#### [The task]
Once the line containing "Image resolution: width=1024" is found in the entries below, reproduce it and every line after it, stopping at and including the line containing "Select the Expiry date 22 Aug 2023"; reproduce nothing else, and keep each line exact.

━━━━━ Task material

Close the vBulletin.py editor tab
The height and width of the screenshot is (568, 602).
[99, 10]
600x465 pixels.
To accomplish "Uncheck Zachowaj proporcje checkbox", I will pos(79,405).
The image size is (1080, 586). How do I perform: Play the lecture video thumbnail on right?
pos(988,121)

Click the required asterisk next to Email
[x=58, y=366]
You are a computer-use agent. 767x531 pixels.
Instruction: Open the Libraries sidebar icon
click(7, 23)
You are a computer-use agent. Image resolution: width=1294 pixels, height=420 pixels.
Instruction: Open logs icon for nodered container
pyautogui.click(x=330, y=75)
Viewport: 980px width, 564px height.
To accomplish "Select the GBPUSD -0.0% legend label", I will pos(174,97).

━━━━━━━━━━
━━━━━ Task material

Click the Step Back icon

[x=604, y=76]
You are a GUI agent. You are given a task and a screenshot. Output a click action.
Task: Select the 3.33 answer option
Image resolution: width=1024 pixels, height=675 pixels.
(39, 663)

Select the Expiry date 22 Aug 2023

━━━━━━━━━━
━━━━━ Task material

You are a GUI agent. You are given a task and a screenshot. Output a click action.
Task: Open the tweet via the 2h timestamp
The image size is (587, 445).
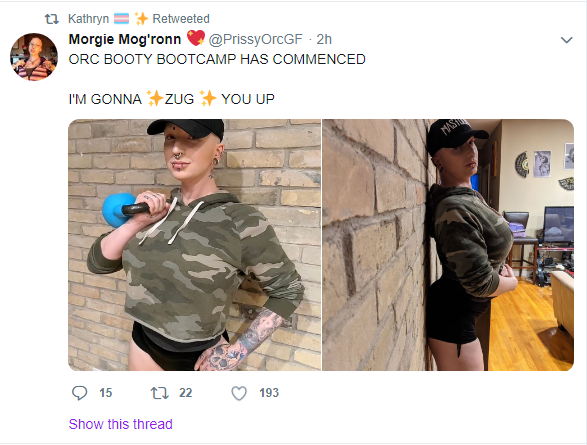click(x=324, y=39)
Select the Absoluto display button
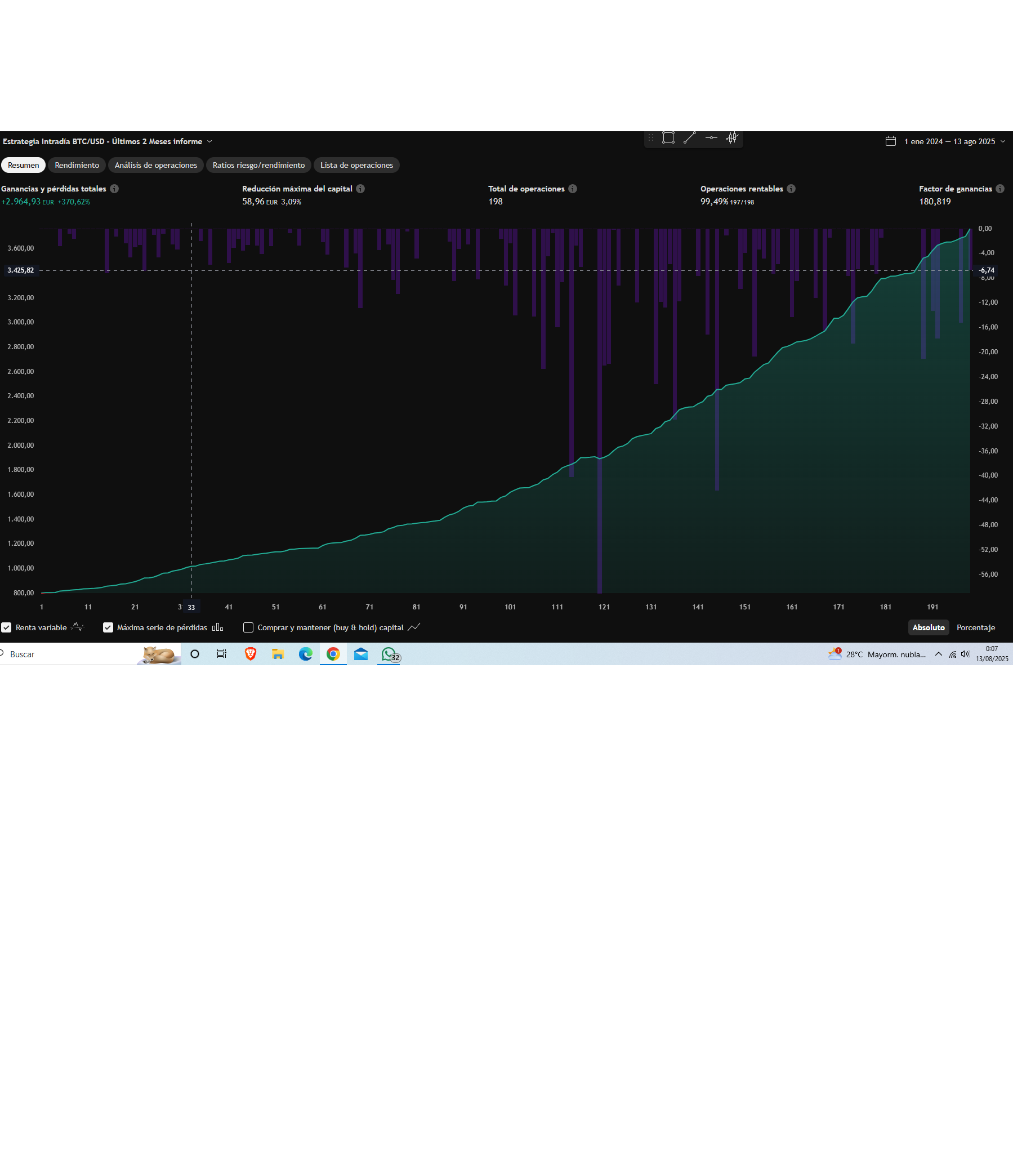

━━━━━━━━━━

#### [Solution for this task]
Image resolution: width=1024 pixels, height=675 pixels.
(39, 663)

Select the Expiry date 22 Aug 2023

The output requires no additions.